Provided entries:

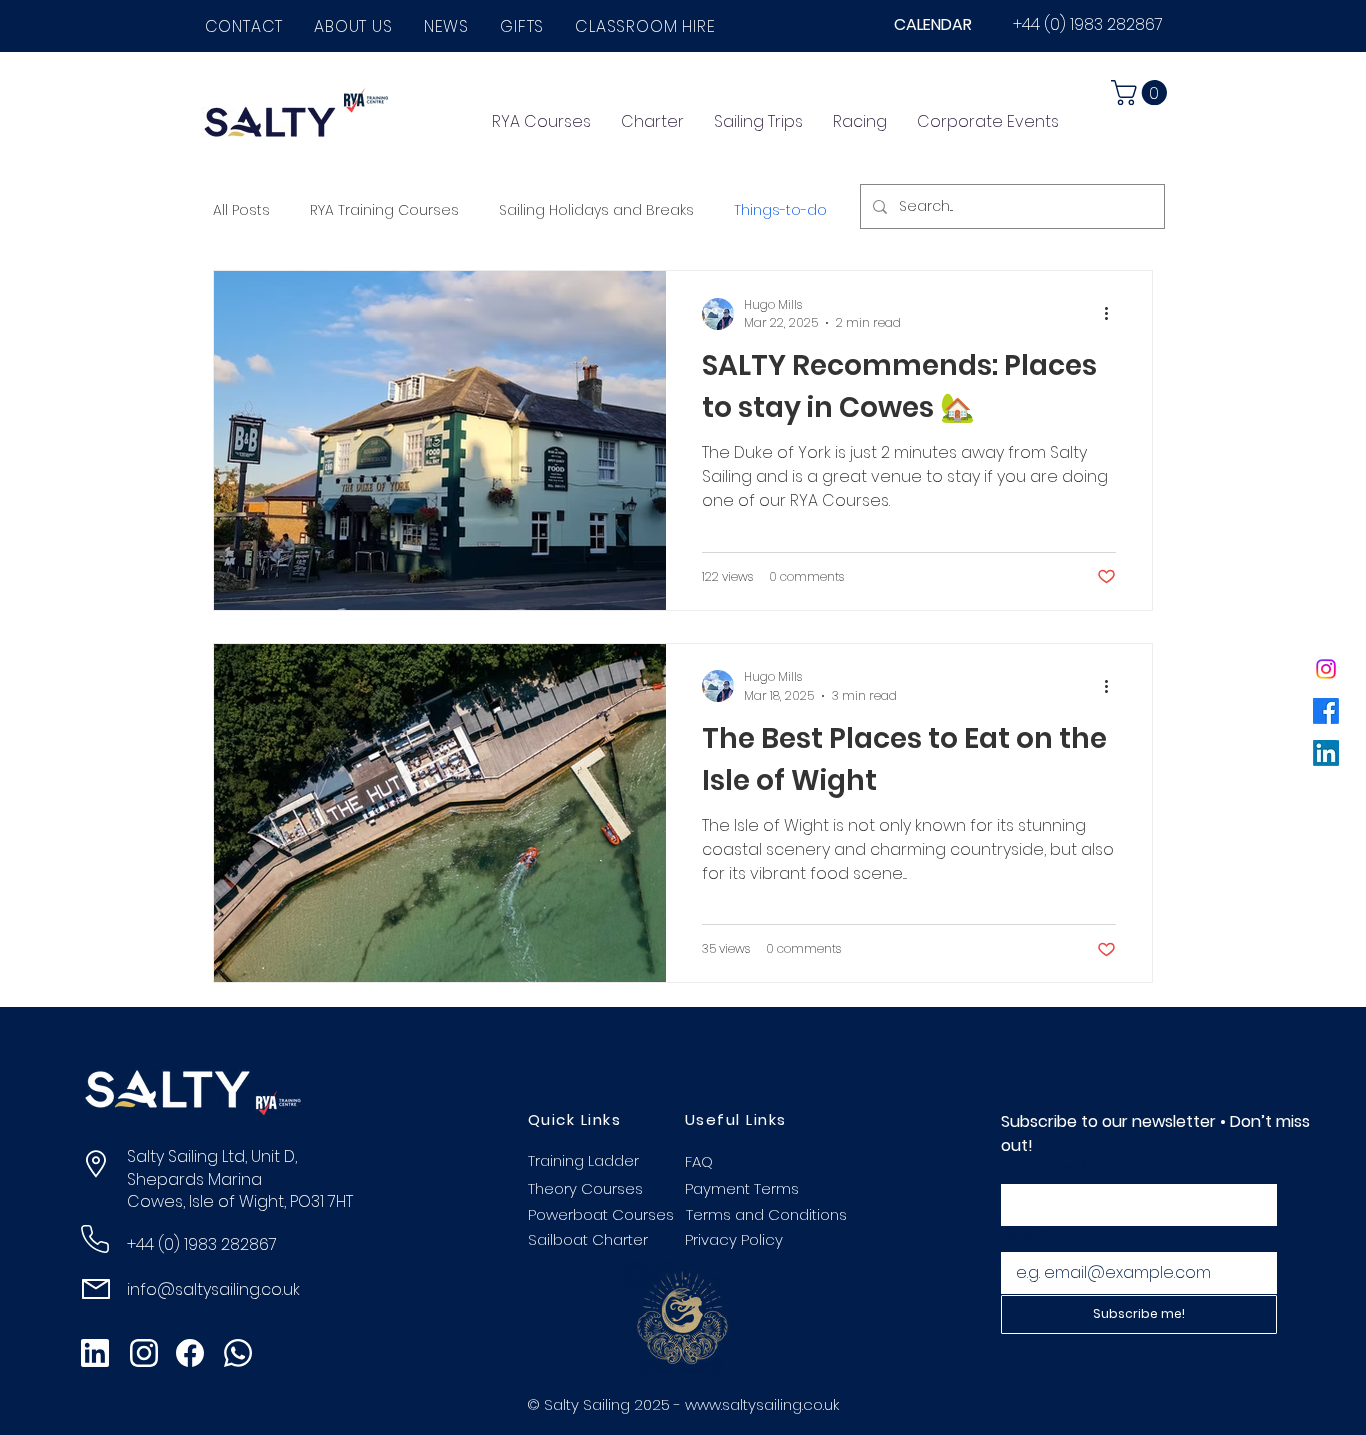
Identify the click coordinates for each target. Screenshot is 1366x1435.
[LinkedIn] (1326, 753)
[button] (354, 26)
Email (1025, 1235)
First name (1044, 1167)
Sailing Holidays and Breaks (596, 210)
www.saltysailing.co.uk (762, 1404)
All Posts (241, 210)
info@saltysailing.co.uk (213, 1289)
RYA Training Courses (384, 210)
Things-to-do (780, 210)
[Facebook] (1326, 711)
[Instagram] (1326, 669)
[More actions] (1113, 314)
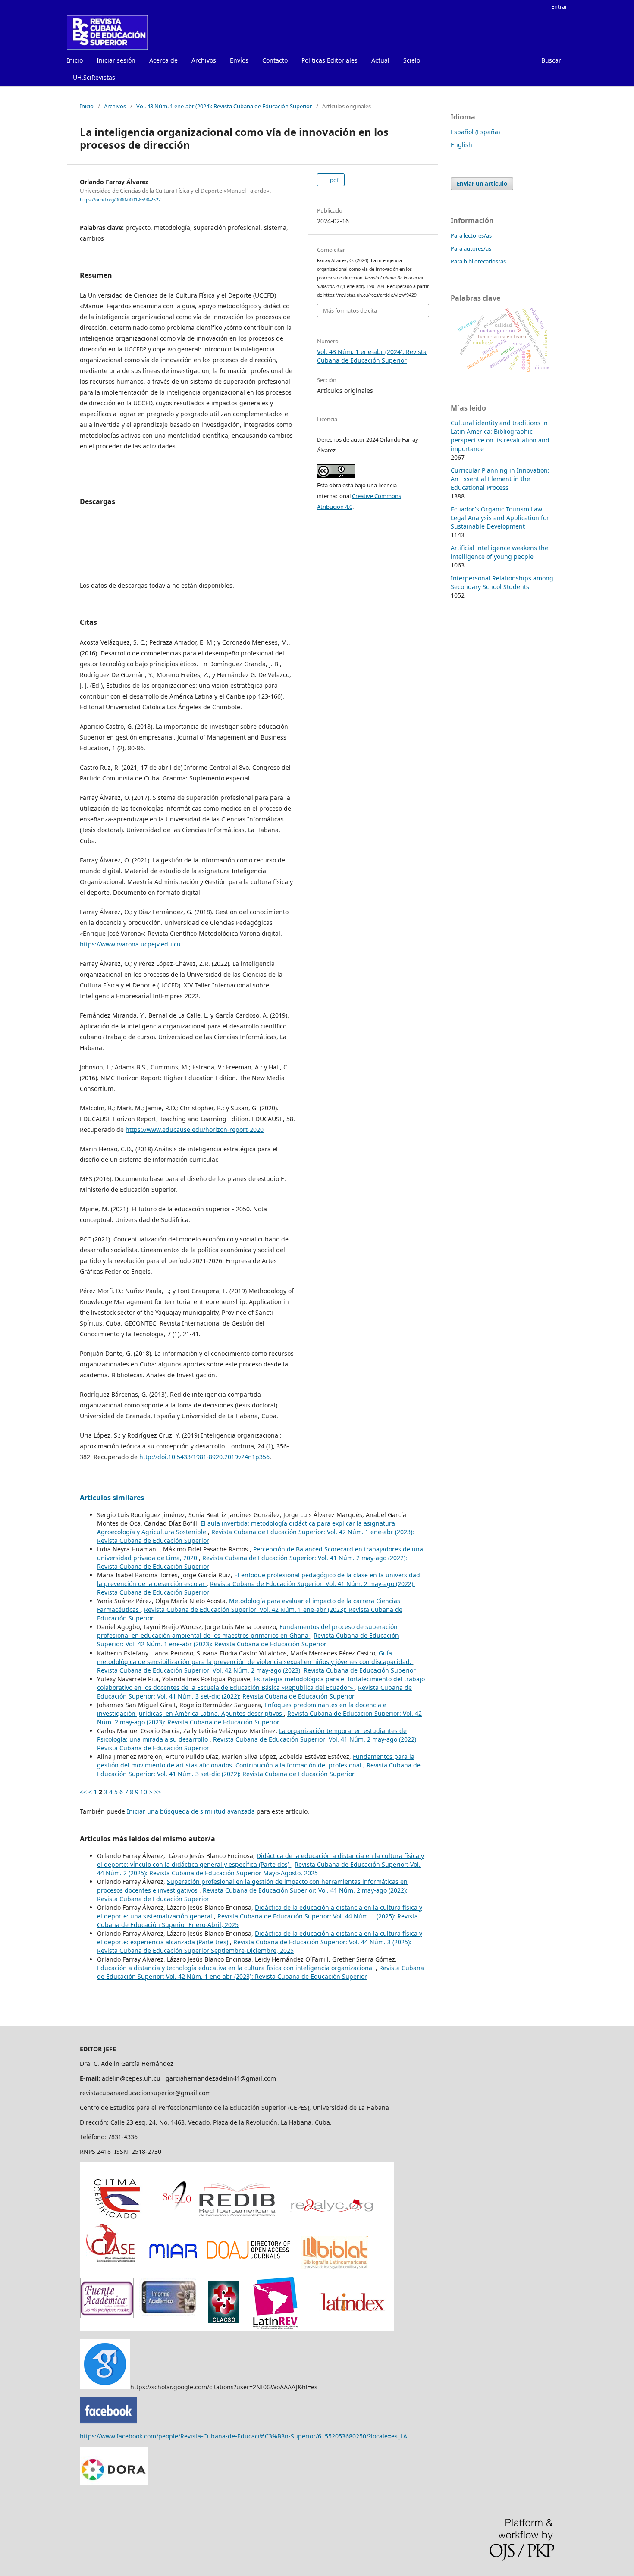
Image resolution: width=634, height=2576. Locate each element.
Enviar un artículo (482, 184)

* * *

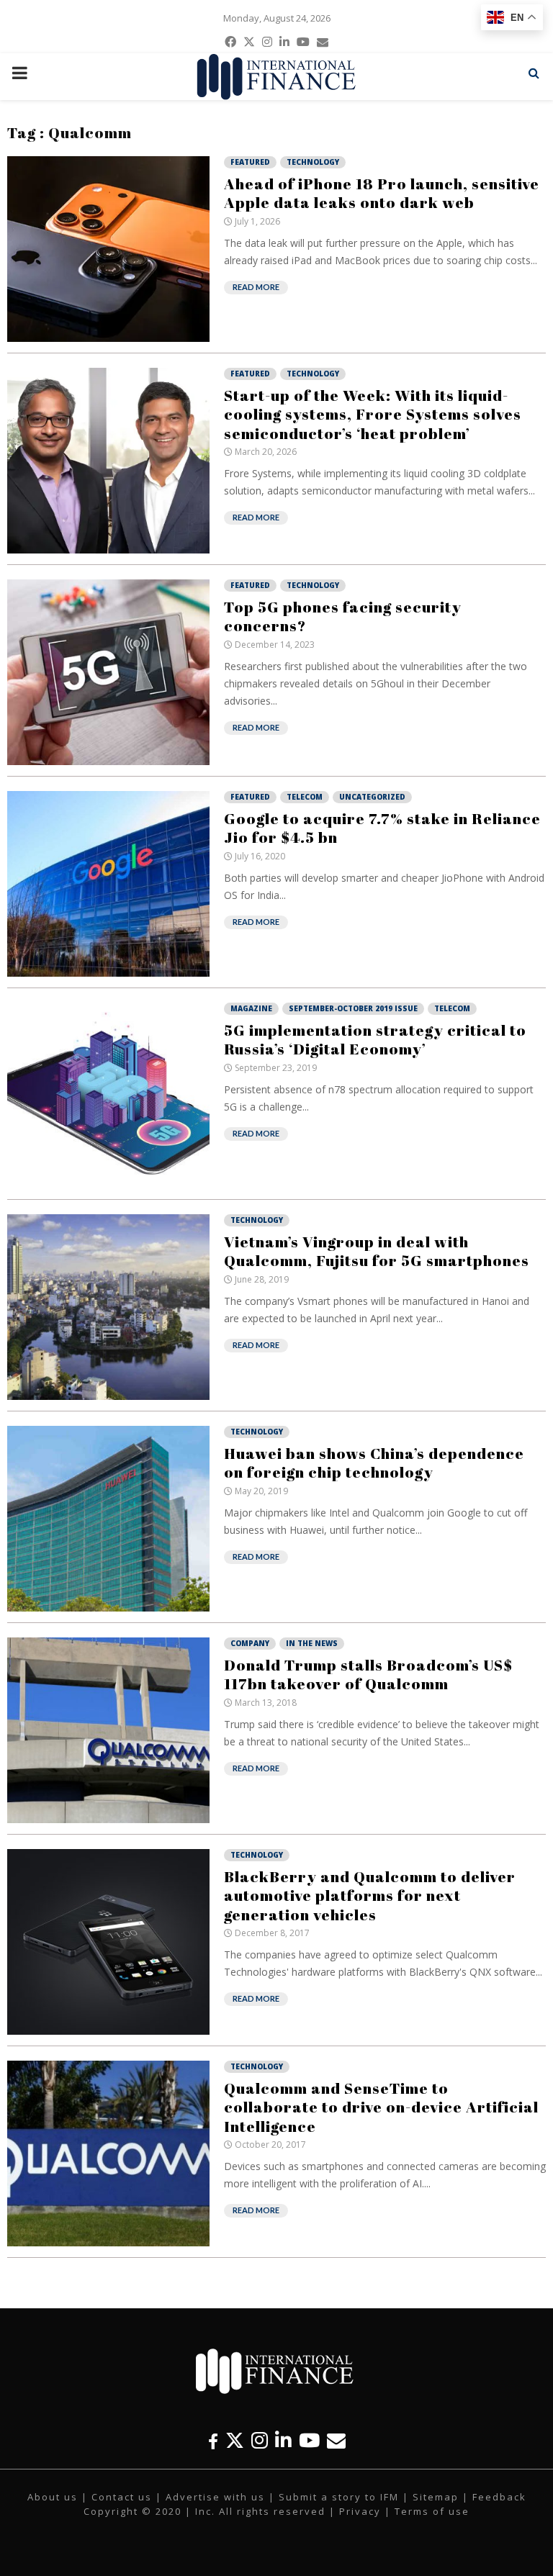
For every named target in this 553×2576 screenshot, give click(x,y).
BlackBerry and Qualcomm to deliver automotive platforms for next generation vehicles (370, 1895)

Task directions:
Look above for the line with "Things-to-do (780, 210)" and the line with "Enviar un artículo (482, 184)". Give again exactly those two lines and all lines between them, pictures excluded.

Solution to this problem:
Things-to-do (780, 210)
[Facebook] (1326, 711)
[Instagram] (1326, 669)
[More actions] (1113, 314)
Image resolution: width=634, height=2576. Locate each element.
Enviar un artículo (482, 184)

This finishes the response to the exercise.